Posted: 25 Apr 2016 ?? ?Print Version ?Bookmark and Share

Keywords:foundry roadmap? 8in technology? FD-SOI production?

Expanding FD-SOI production and offering low-cost alternatives to existing FinFET technologies are one of the few announcements that officials from Samsung Semiconductor Inc. (SSI) revealed in its company's foundry roadmap.

Perhaps the most relevant announcement is the development of a low-cost 14nm FinFET process, 14nm LPC. The company has already shipped more than half a million 14nm wafers and expanded the process to included networking/server and automotive applications, but Samsung's Kelvin Low said he expects next-generation applications to move to the lower-cost option.

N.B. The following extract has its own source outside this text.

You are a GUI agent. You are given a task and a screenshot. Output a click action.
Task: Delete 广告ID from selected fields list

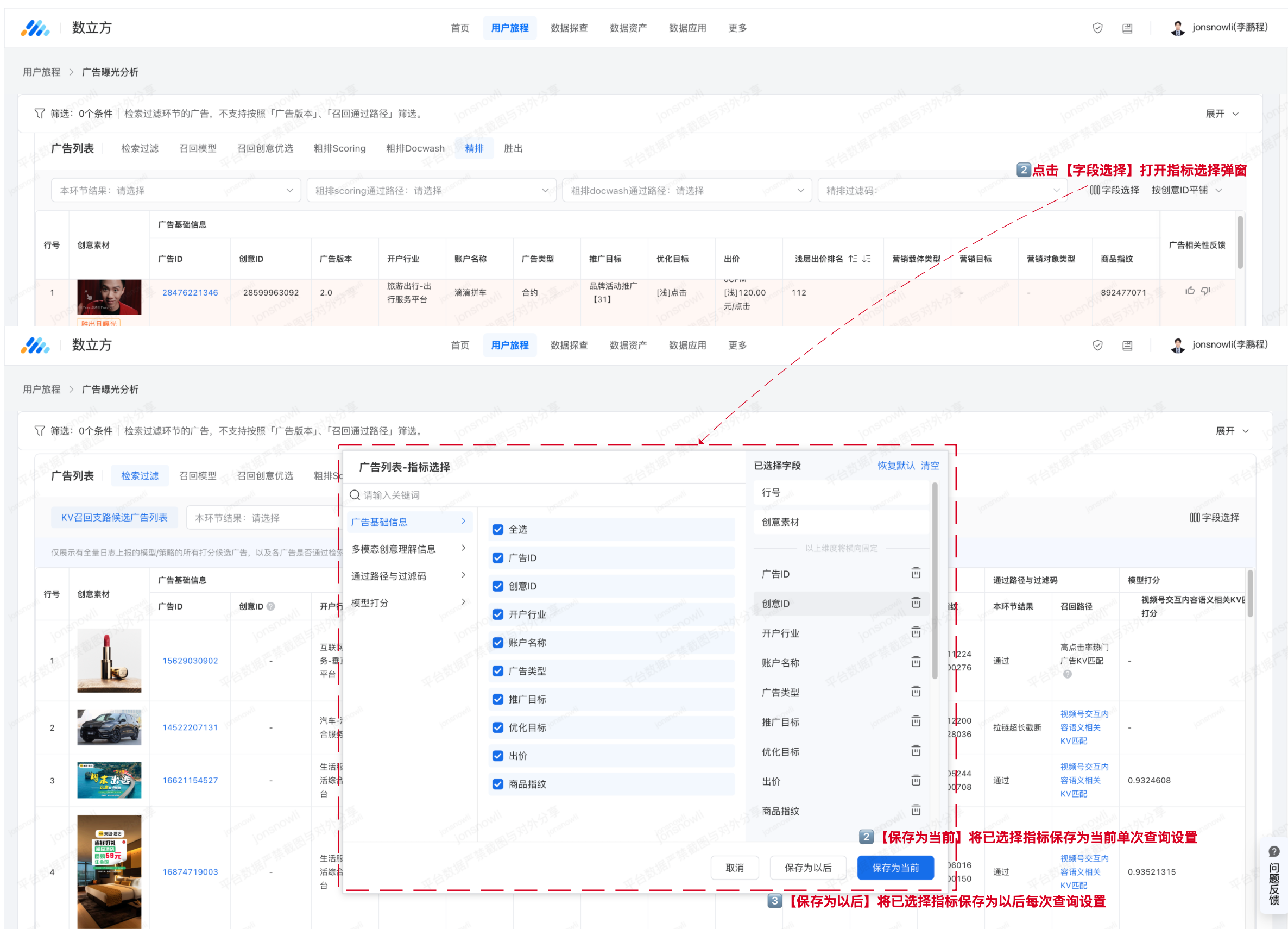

"There are always concerns about trading off cost versus performance," Low, Samsung's senior director of foundry marketing, told EE Times. "LPC has the same PDK of [14nm] LPP. The number of steps has been reduced...That allows us to achieve a lower cost point on manufacturing and we decide to share that with our customers."

Samsung will also offer an RF add-on to 14LPC this year. Low wouldn't elaborate on just what steps had been reduced, or discuss the cost differential between 14nm LPP (Low-Power Plusthe 2nd generation of the company's 14nm FinFET process technology) and LPC processes. The lower-cost option will be available sometime this year.

Low added that Samsung will release a 10nm LPP process technology that offers a 10% performance boost from the first-generation 10nm LPE (Low-Power Early) process. Although the foundry has begun work on a 7LPP node with "competitive PPA scaling," Low said there is confusion about 10nm and 7nm.

"We think 10nm will be a much longer node than other foundries are claiming it will be. We think 7nm has to be defined and optimised to be cost effective to the masses, not just the high margin products," he said. "EUV is an important enabler for a 7m cost affordable node."

Samsung recently gave a presentation on its EUV process to a group of customers but would not detail it for EE Times. Low said the foundry has a few proofs but is not ready to announce availability for 7nm EUV.

In the realm of available offerings, Samsung is increasing availability of 8in technology, ranging from 180nm to 65nm. The 8in node will cover eFlash, power devices, image sensors and high voltage processes.

"We are continuously getting requests for customers to have 8inch technology and capacity made available," Low noted, adding, "I think right now there is a shortage of supply in certain regions and this request is becoming more prominent."

Samsung will also add RF and eNVM technology to its existing 28nm FD-SOI baseline in 2017 and 2018.

The foundry is focusing more on bleeding edge processes than falling smartphone shipments. "It's all relative. What's important is there are many new applications that are coming in and that's very exciting stuff," Low said, adding that the automotive market holds a lot of promise for Samsung Semiconductor.

To circumvent challenges in those bleeding edge nodes, Low said Samsung is engaged in deeper discussions and earlier collaborations with customers. The foundry is also opening its design flow and design methods to its customers to accelerate design time.